Ray (M578),53-year-old, was diagnosed with kidney cancer. He underwent a radical nephrectomy. About seven years later, the cancer spread to his lungs. Ray was prescribed Sutent (sunitinib) for his problem and was started on this oral drug in late August 2007 at a dose of 50 mg daily for 4 weeks (to be recycled every 6 weeks).

Within days after taking Sutent, Ray developed severe side effects which he found intolerable. He had diarrhea, his skin turned yellow, his face swelled, he had painful ulceration of his mouth and throat, blunting of taste sensation, hypertension and worse of all severe hand-foot syndrome. His skin peeled off and he could not walk due to severe pains.

The oncologist told him: You suffered 7 side effects only. According to the drug company’s information, there are 21 side effects. And you “belum apa-apa” (implying that you are not dead yet!). So it is okay.

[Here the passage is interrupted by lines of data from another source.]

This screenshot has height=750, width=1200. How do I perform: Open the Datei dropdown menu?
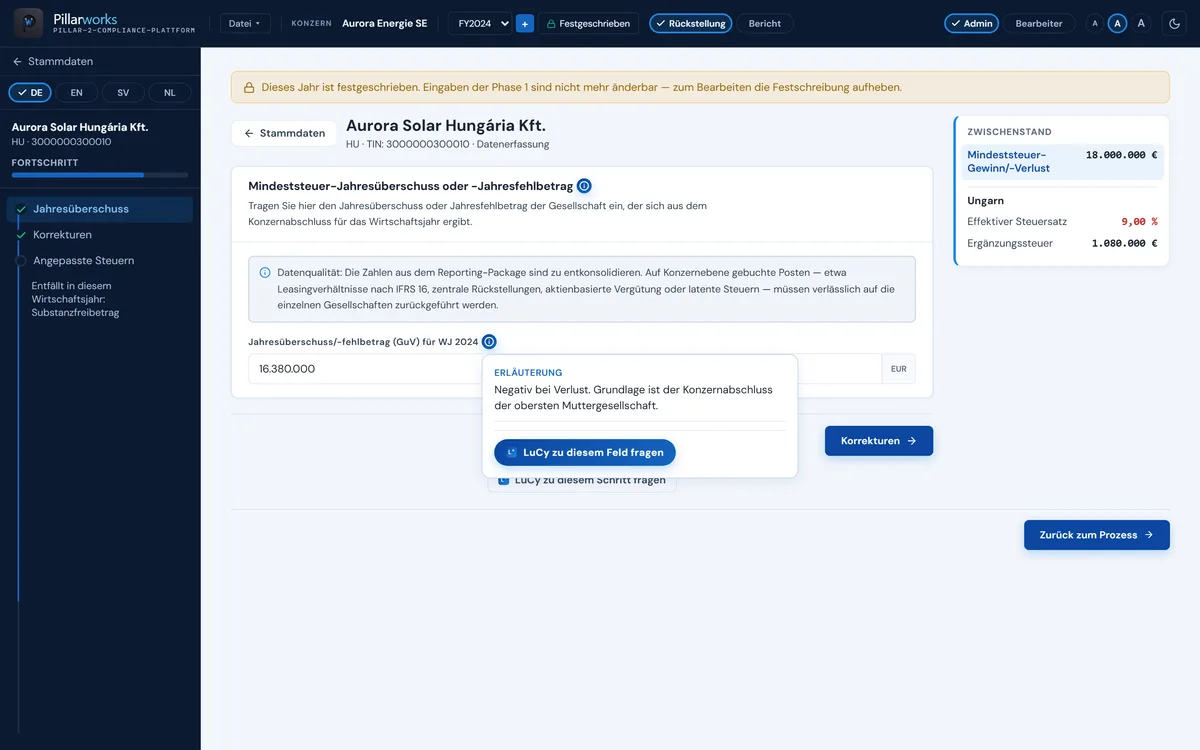pos(245,23)
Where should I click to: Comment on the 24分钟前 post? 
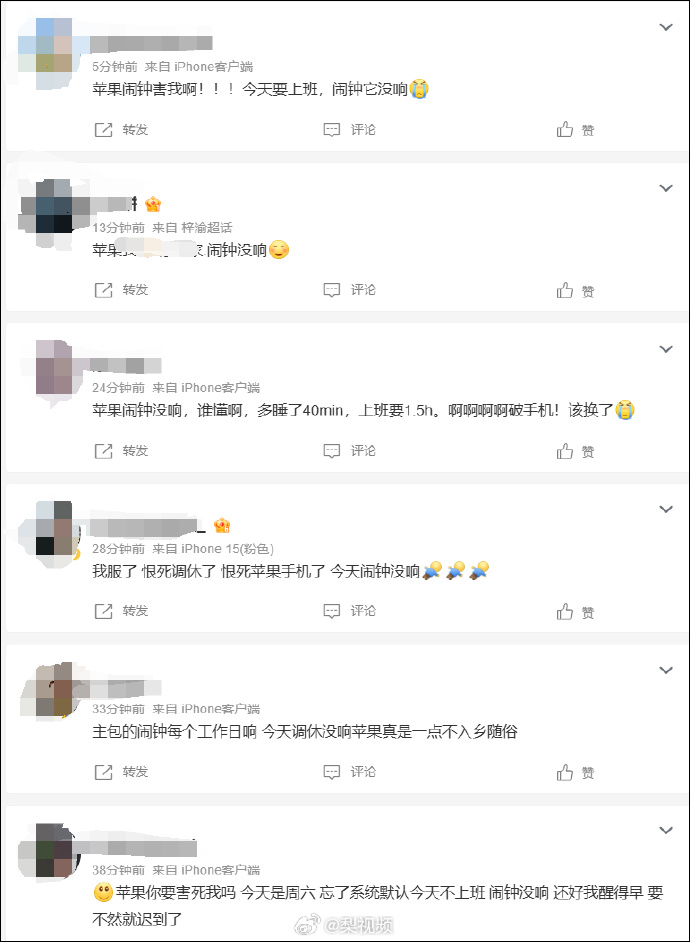click(350, 451)
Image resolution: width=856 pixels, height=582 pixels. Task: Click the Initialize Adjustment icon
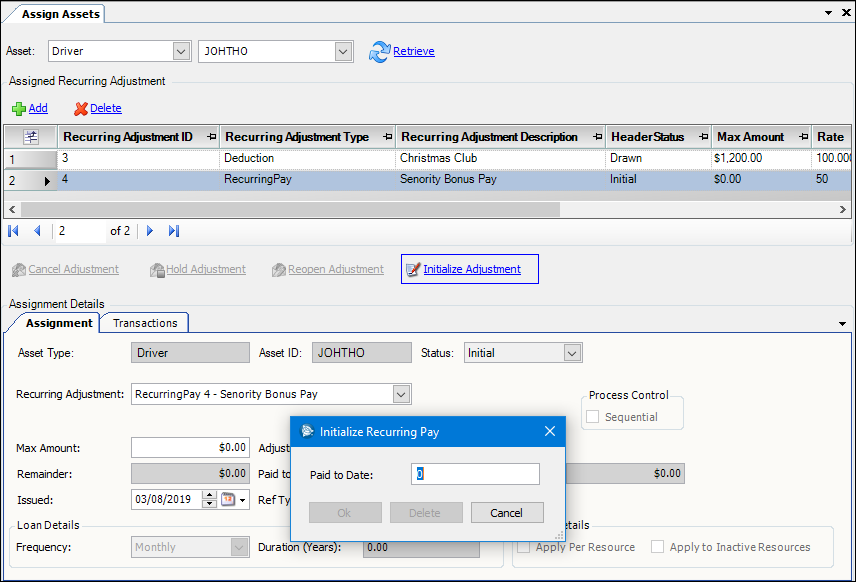click(411, 269)
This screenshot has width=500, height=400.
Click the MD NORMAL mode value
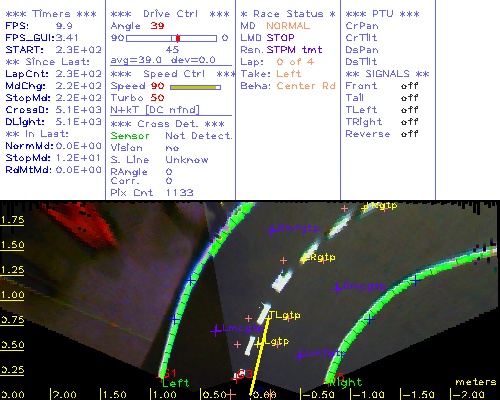pos(288,26)
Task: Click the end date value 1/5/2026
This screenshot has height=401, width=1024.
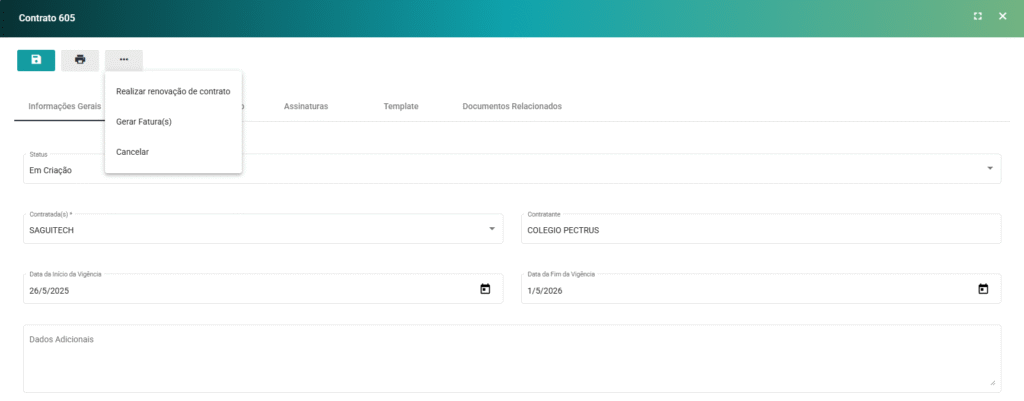Action: (546, 291)
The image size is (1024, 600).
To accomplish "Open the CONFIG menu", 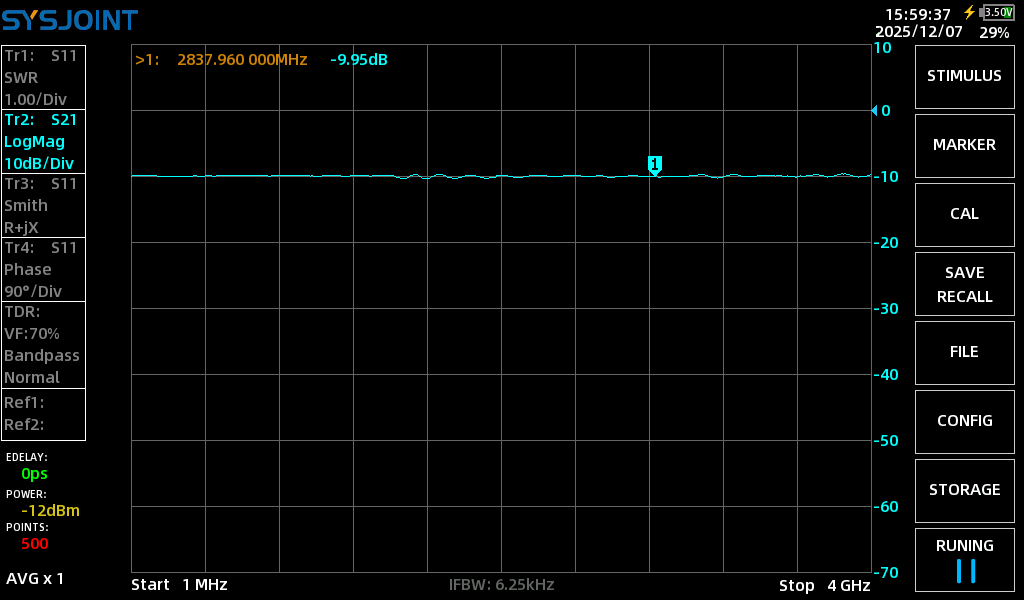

Ray was asked to continue taking Sutent but at a reduced dosage – 37.5 mg or 3 tablets her day instead of 50 mg or 4 tablets per day). However, even at a reduced dosage Ray still suffered and subsequently Ray took only 2 tablets (25 mg) per day. By January 2008, Ray totally stopped taking Sutent because of the intolerable side effects. Even after stopping Sutent, the problems persisted so much so that Ray was unable to stand up and walk. Ray told the oncologist: I am stopping Sutent, I might die because of the drug and not because of the cancer.

Comments

The approval of Sutent by the FDA – USA, was on the basis that Sutent shrank tumors in 26% to 37% of patients. Studies have not yet shown that Sutent improves survival, let alone cure cancer.
Patients ought to be informed or know that the use of such drug like Sutent (which is referred to as inhibitor of tumour angionenesis, anti-angiogenic or VEGF-targeted therapy drug) did shrink tumours in clinical studies. These drugs often prolong survival of cancer patients by only months, without offering enduring cure. But one most important concern is that in studies with mice, these VEGF-targeted drugs initially inhibited primary tumour growth, but later the tumours showed an unexpected surge in growth and became more invasive and spread widely to other parts of the body.